HOW TO COMPLETE THIS TASK — Copy out the material below line for line, without changing a single character.

*** EXTRACTED RECORDS ***

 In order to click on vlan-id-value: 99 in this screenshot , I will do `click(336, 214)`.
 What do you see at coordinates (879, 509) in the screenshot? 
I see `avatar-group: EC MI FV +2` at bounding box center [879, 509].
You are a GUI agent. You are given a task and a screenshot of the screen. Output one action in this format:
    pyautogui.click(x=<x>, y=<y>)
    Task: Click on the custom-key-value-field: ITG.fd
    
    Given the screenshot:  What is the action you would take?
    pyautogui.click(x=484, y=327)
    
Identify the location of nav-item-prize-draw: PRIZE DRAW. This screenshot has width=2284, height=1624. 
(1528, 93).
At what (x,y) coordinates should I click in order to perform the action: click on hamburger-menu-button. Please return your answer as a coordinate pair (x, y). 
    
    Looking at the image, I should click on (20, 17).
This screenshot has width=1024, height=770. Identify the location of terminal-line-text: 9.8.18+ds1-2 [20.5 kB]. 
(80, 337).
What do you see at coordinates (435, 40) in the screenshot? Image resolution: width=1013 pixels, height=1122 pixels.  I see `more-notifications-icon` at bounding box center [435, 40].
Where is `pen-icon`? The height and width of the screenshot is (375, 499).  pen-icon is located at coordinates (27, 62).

*** End of EXTRACTED RECORDS ***

TASK OUTPUT —
 In order to click on vlan-id-value: 99 in this screenshot , I will do `click(336, 214)`.
 What do you see at coordinates (879, 509) in the screenshot? 
I see `avatar-group: EC MI FV +2` at bounding box center [879, 509].
You are a GUI agent. You are given a task and a screenshot of the screen. Output one action in this format:
    pyautogui.click(x=<x>, y=<y>)
    Task: Click on the custom-key-value-field: ITG.fd
    
    Given the screenshot:  What is the action you would take?
    pyautogui.click(x=484, y=327)
    
Identify the location of nav-item-prize-draw: PRIZE DRAW. This screenshot has width=2284, height=1624. 
(1528, 93).
At what (x,y) coordinates should I click in order to perform the action: click on hamburger-menu-button. Please return your answer as a coordinate pair (x, y). 
    
    Looking at the image, I should click on (20, 17).
This screenshot has width=1024, height=770. Identify the location of terminal-line-text: 9.8.18+ds1-2 [20.5 kB]. 
(80, 337).
What do you see at coordinates (435, 40) in the screenshot? Image resolution: width=1013 pixels, height=1122 pixels.  I see `more-notifications-icon` at bounding box center [435, 40].
Where is `pen-icon`? The height and width of the screenshot is (375, 499).  pen-icon is located at coordinates (27, 62).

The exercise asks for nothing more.